被災した鉢の花が、二種類、新しい家の四階のベランダに、運び込まれています。朝顔、ハイビスカスです。高根沢に避難している間、水遣りなしで、前の家の軒下に放っておかれたのに、命を繋いで、手狭なベランダで咲いています。
完全に、洪水を被ってしまった鉢ですが、逞しく生き続けているのを放置できずに、自転車に乗せて運んできたのです。庭の土に返した、ホットリップスは、勢い良く咲き続けていました。プリンセス・ダイアナは土に戻り、また季節到来で咲いてくれることでしょう。

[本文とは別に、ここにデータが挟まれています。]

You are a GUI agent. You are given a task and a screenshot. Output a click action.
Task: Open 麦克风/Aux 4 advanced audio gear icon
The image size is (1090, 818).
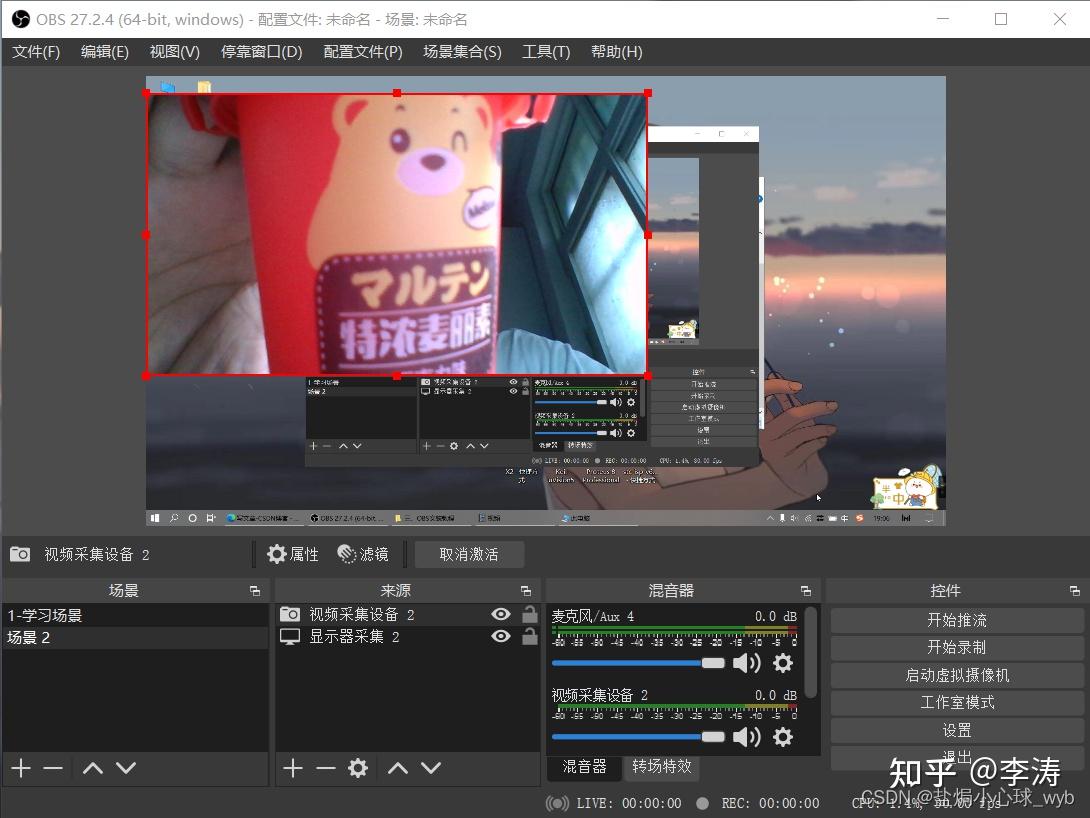[x=783, y=662]
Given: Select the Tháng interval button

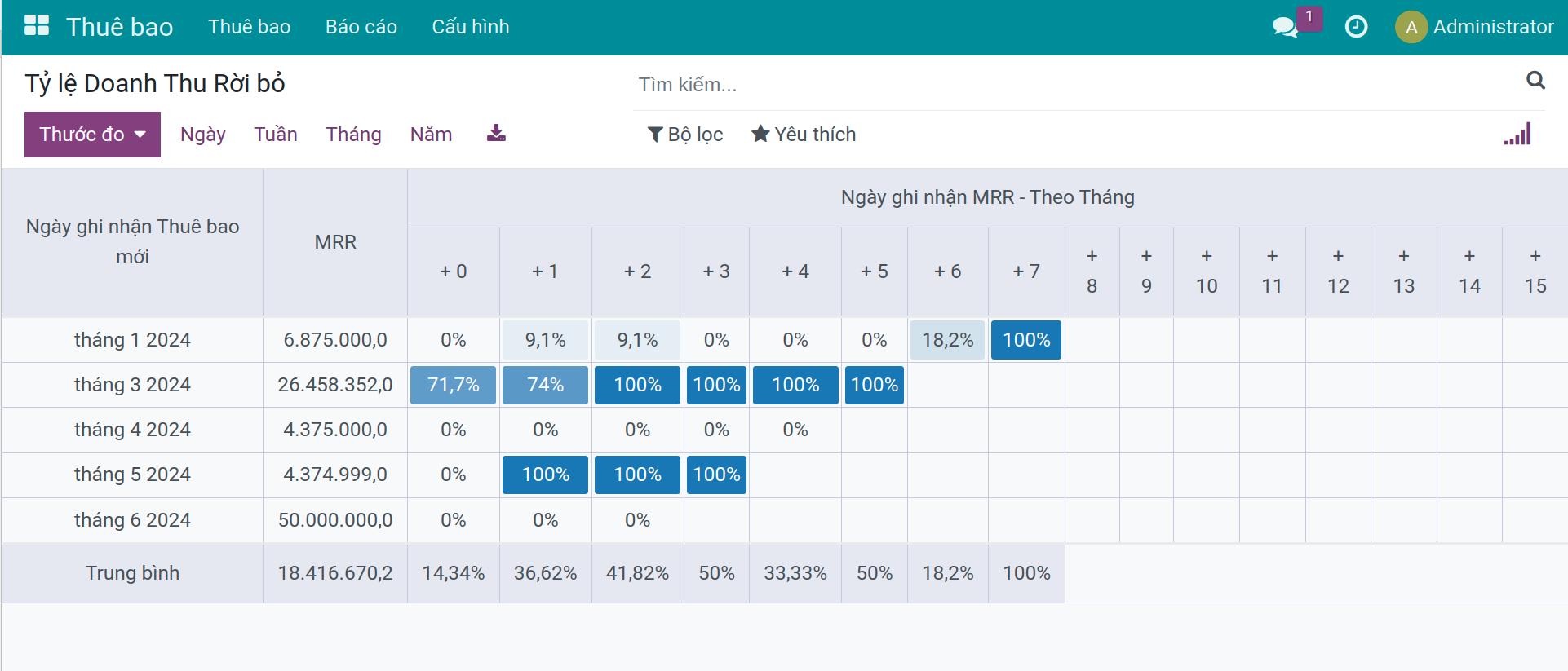Looking at the screenshot, I should (353, 135).
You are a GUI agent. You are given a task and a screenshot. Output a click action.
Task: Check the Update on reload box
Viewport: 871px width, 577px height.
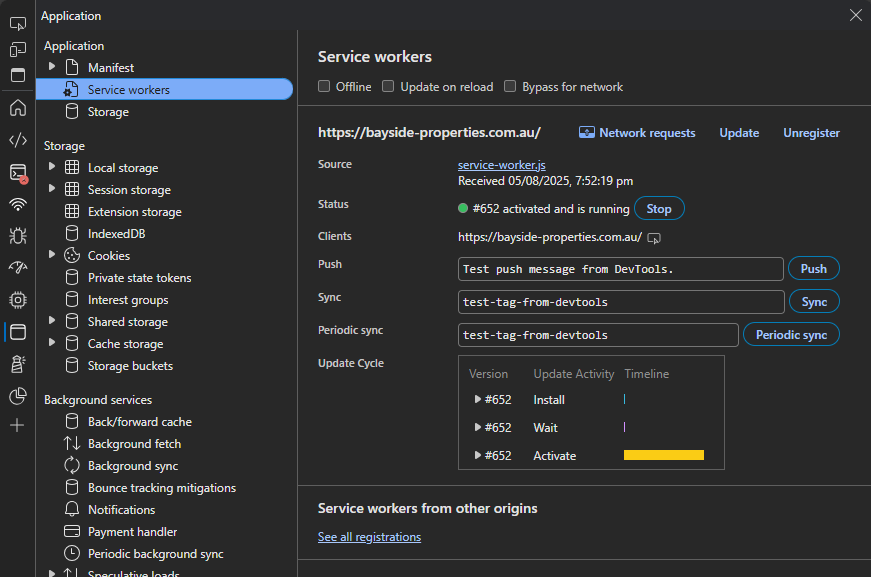point(389,87)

庭が広くて、木槿(むくげ)や薔薇を植えたかったのですが、ここベランダでは、ちょっと無理の様です。180円で、ハイビスカスを買った店が、濁流に浸かった上に、火が出て全焼してしまったと聞きました。今、その花の蕾が膨らんできて、陽を浴びて、間も無く咲こうとしています。
何か、いのちが再生、回復して行く様子を眺めている様に感じております。何年も前に、家内が駅前の花店で買って、プレゼントしたハイビスカスが、弟の家のベランダで、世話が好いのでしょうか、咲き続けているのだそうです。
この写真の〈サルビア〉は、秋になって買って来て、高根沢に持って行って、再び持ち帰った花です。そしてテーブルの上には、何度も床に落とされては、花や茎をへし折られてしまった〈胡蝶蘭〉の小鉢が置いてあります。そんなことにめげず、今まさに茎の先端の赤みをつけた新しい芽が、咲く準備をしている様です。
《花ある風景》が、コンクリートの建物中に、住んでいるのを忘れさせてくれる、「小春日和」の午後です。